» Exercise data:

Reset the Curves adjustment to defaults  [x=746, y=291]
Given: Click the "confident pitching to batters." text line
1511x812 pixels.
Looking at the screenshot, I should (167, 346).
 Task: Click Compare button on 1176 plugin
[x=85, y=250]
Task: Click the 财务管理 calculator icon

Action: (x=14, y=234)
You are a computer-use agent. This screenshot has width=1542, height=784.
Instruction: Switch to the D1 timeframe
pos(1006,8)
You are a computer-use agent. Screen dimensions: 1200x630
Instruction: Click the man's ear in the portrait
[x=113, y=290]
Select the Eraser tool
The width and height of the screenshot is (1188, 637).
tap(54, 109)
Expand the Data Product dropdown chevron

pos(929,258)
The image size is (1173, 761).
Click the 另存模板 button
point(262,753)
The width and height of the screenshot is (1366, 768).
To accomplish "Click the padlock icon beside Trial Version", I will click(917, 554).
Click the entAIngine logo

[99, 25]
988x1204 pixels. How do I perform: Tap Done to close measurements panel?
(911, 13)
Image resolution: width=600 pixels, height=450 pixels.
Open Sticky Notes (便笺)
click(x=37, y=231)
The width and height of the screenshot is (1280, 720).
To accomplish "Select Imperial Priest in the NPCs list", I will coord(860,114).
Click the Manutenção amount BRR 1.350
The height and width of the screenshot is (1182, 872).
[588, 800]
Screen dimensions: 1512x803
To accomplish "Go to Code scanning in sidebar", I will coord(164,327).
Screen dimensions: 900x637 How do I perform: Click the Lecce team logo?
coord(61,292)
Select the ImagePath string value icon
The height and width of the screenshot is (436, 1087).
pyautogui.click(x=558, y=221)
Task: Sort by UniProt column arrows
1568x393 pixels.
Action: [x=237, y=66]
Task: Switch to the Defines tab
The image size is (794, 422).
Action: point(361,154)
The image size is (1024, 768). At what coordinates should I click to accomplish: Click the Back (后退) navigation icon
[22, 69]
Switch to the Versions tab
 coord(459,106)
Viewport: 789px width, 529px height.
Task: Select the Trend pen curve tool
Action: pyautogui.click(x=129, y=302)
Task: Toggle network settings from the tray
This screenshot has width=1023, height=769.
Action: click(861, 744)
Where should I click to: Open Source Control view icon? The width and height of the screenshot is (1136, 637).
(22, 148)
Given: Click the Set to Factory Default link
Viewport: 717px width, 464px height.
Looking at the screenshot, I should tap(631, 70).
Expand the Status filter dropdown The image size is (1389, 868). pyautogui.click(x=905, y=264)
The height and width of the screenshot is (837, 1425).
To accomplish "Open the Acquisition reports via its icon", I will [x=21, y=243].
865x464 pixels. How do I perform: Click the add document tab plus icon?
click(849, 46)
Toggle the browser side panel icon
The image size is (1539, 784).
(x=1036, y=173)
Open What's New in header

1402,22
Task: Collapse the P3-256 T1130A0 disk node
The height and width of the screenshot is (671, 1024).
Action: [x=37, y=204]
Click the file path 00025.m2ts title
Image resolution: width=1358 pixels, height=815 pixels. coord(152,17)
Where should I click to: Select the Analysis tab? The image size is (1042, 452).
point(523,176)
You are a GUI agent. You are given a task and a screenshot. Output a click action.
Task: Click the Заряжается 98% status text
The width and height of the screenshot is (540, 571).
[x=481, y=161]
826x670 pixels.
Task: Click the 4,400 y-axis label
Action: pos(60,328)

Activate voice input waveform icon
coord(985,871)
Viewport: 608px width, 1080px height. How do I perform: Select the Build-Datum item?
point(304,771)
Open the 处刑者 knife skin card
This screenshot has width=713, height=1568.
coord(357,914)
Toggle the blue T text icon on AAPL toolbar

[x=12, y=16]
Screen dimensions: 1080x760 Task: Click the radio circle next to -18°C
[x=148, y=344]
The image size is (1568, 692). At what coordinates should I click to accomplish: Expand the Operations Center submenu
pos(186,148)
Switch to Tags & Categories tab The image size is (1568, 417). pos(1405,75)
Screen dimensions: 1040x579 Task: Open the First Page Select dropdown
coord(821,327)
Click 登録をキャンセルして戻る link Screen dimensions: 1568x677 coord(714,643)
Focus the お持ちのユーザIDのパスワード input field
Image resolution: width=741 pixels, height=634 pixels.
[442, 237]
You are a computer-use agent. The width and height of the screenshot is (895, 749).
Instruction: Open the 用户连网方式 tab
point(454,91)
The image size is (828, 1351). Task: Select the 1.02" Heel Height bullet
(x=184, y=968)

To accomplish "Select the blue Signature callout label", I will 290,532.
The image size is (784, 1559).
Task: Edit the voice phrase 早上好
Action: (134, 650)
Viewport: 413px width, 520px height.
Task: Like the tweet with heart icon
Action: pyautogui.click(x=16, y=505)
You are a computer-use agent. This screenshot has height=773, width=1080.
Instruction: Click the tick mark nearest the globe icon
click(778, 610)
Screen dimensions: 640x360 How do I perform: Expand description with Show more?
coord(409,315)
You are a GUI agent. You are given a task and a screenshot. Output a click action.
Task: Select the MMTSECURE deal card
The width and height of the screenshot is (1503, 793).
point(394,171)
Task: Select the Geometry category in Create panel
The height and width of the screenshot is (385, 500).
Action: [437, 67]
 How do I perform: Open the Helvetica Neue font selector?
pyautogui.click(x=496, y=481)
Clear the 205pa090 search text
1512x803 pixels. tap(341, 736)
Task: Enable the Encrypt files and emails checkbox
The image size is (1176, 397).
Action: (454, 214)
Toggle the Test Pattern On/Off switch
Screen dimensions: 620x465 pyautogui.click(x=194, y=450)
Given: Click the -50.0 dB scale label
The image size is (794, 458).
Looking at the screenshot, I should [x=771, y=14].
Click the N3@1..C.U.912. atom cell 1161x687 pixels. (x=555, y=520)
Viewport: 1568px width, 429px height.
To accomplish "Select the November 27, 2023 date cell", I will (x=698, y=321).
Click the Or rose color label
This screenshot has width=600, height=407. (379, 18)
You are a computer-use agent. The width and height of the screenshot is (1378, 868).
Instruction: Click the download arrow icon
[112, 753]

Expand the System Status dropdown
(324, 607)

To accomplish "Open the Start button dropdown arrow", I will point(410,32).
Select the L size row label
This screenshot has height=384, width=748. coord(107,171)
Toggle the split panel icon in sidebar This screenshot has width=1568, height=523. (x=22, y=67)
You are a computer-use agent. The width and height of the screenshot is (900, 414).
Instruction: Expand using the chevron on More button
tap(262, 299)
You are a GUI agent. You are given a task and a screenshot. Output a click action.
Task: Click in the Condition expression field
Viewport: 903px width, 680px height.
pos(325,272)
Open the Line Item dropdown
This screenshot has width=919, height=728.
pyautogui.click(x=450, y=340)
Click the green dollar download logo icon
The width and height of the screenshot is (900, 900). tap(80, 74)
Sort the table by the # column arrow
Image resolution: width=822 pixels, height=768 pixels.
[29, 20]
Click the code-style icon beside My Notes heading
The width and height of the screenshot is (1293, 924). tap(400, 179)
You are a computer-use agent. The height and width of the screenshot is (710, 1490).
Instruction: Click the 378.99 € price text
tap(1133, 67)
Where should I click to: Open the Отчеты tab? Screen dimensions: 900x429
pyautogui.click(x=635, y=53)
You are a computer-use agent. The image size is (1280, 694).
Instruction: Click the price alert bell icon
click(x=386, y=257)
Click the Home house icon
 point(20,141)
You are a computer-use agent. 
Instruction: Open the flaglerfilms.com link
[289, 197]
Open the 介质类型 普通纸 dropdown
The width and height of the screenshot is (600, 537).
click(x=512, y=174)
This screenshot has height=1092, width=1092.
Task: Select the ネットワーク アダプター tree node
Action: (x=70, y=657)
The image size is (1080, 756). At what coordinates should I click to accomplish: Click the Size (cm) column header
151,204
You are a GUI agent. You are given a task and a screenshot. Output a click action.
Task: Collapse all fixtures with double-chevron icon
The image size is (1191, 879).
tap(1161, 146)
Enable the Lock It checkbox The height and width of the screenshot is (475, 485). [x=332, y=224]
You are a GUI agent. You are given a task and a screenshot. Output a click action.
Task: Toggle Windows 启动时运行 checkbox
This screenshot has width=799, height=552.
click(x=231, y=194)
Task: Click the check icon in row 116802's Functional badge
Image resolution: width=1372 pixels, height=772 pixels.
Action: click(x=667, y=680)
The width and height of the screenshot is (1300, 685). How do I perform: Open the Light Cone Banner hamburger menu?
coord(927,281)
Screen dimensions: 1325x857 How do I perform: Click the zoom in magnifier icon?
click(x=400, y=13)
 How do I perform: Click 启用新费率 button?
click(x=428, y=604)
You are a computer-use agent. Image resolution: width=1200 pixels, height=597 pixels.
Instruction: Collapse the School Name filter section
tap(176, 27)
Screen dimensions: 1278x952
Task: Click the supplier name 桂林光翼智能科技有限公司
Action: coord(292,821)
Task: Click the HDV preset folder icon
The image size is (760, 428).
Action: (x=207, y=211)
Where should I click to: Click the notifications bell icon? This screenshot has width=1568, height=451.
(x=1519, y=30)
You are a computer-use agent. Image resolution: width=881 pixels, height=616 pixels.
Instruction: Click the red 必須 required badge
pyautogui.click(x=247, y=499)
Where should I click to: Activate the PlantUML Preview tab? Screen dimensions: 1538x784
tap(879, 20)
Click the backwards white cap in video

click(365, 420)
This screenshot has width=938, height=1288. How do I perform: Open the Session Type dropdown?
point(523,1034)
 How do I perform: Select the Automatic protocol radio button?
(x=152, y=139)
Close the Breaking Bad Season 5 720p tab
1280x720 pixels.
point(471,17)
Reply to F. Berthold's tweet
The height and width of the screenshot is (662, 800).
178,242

» Task prompt: A bare number should be your reply: how many lines in the entries above include the word "Sort".

» Written solution: 2